Typically around 0.75% of all sales of homes in England & Wales are over £1m but at the end of last year and into the first few months of this year we saw this proportion more than double. In March 1.8% of all transactions were more than £1m with 1.64% in April. Then in May this plunged to just 0.56% with scarcely more in June when the figure crept up to 0.85%.
There are several reasons for this reversal. Obviously the state of the economy and the problems in Europe will have dissuaded some people from moving. The tide of foreign buyers also slowed as Prime property prices continued to rise and yields for many fell below 5% but it is the cost of transacting has been the biggest break on buying. Stamp duty on £1m+ purchases at over 5% together with the rumour of new property taxes is providing genuine restraint on the one remaining part of the market not in cold turkey.

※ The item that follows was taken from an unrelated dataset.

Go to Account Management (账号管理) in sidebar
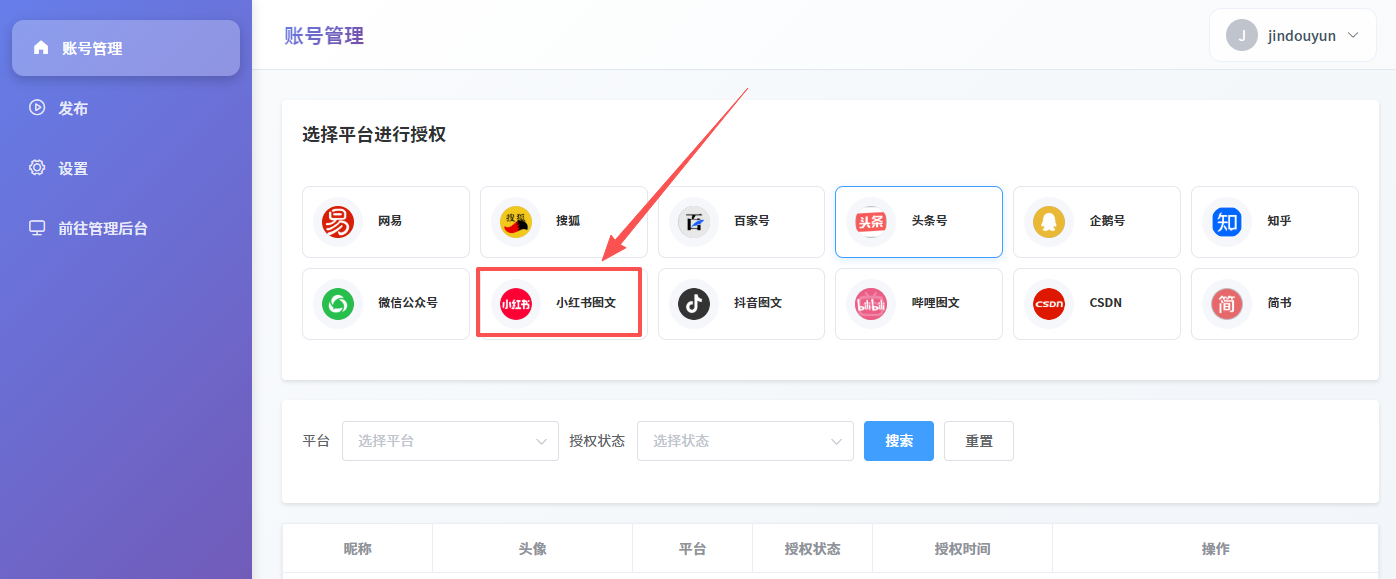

Talk in the late summer of some kind of ‘mansion tax’ by Conservative MP’s ahead of their party conference may just have been naive Grandstanding but, it looks like the malaise felt by the mainstream housing market is now infecting the very top end. Few will shed a tear for the millionaires suffering with unsalable piles but the next set of numbers from Land Registry due out on Friday will confirm whether it’s business as usual for the posh estate agents and their millionaire clients. I expect that when it comes to a property recession we really are now all in it together.”